Mind Game, The night is short, walk on girl ou encore Ride your wave, Masaaki Yuasa est un réalisateur qui a réussi à imposer un style éclectique, prenant toujours le/la spectateur·ice au dépourvu par sa façon de se réinventer constamment. Alors que ses récents projets étaient plutôt accessibles, Inu-Oh a de quoi déstabiliser tant il se rend en terrain inconnu.
Retour 600 ans en arrière, à l’époque du Japon féodal durant l’ère Muromachi. Inu-Oh est une créature maudite obligée de se cacher à cause de ses particularités physiques.

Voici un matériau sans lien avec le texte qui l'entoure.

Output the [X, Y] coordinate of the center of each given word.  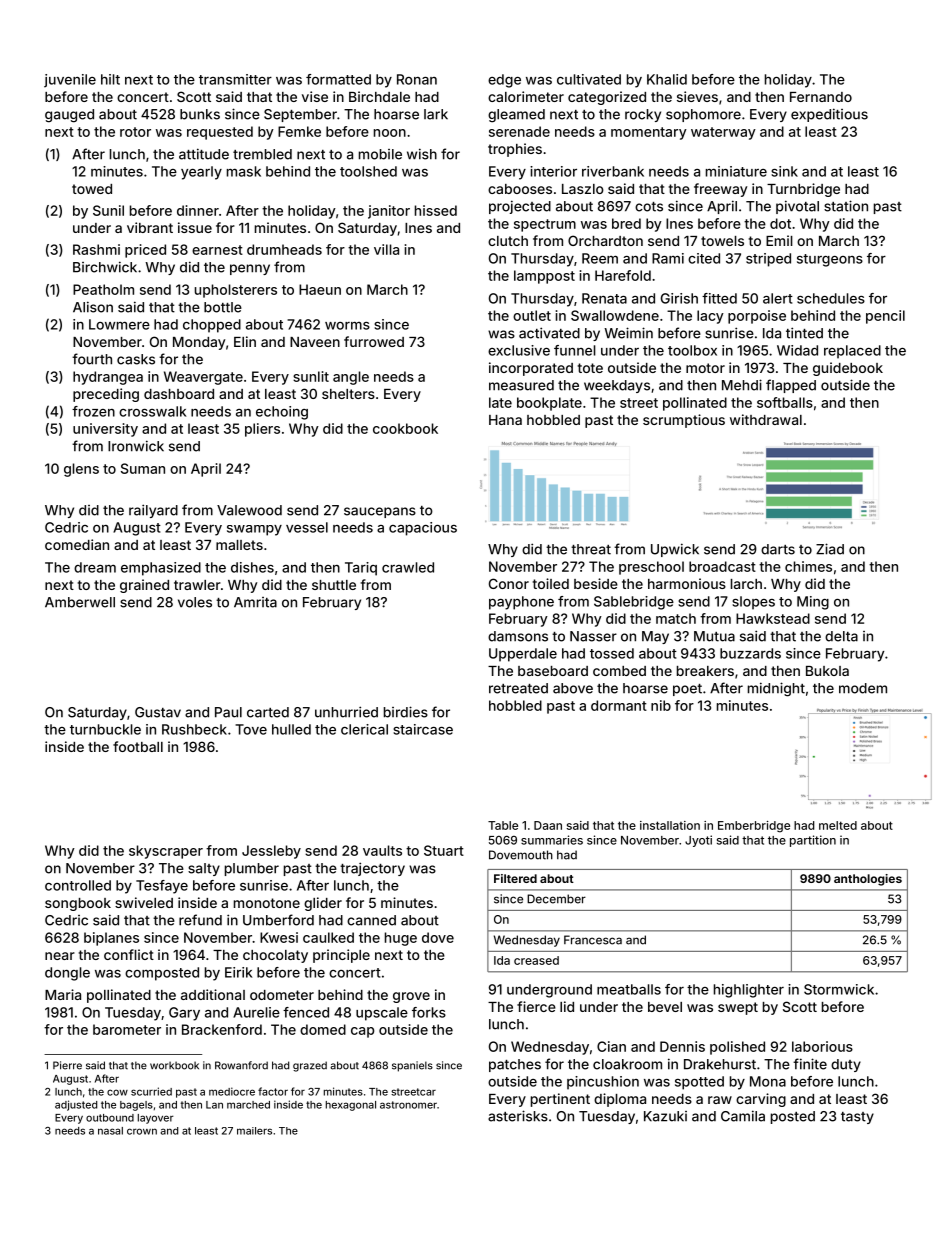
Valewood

Rejeté par la société, il trouve un nouveau souffle de vie lorsqu’il rencontre Tomona, un joueur de Biwa (un instrument à cordes traditionnel) aveugle. S’en suit la création d’un duo qui attise les foules. Leur musique passionne mais aussi dérange l’ordre établi.
La nouvelle oeuvre de Masaaki Yuasa est bien plus exigeante que les autres. En ancrant son récit dans une époque et des codes qui nous sont pour la plupart inconnus, le réalisateur nous entraîne sur un terrain qui peut être difficile à appréhender. Inu-Oh a véritablement existé même si on retrouve que très peu de traces de son histoire. Tout ce qu’on sait de lui c’est qu’il a été le précurseur du théâtre Nô, un art assimilable aux spectacles forains de saltimbanques urbains. Une fois cette petite leçon d’histoire passée, il est temps de son plonger dans cette oeuvre psychédélique et rock’n roll.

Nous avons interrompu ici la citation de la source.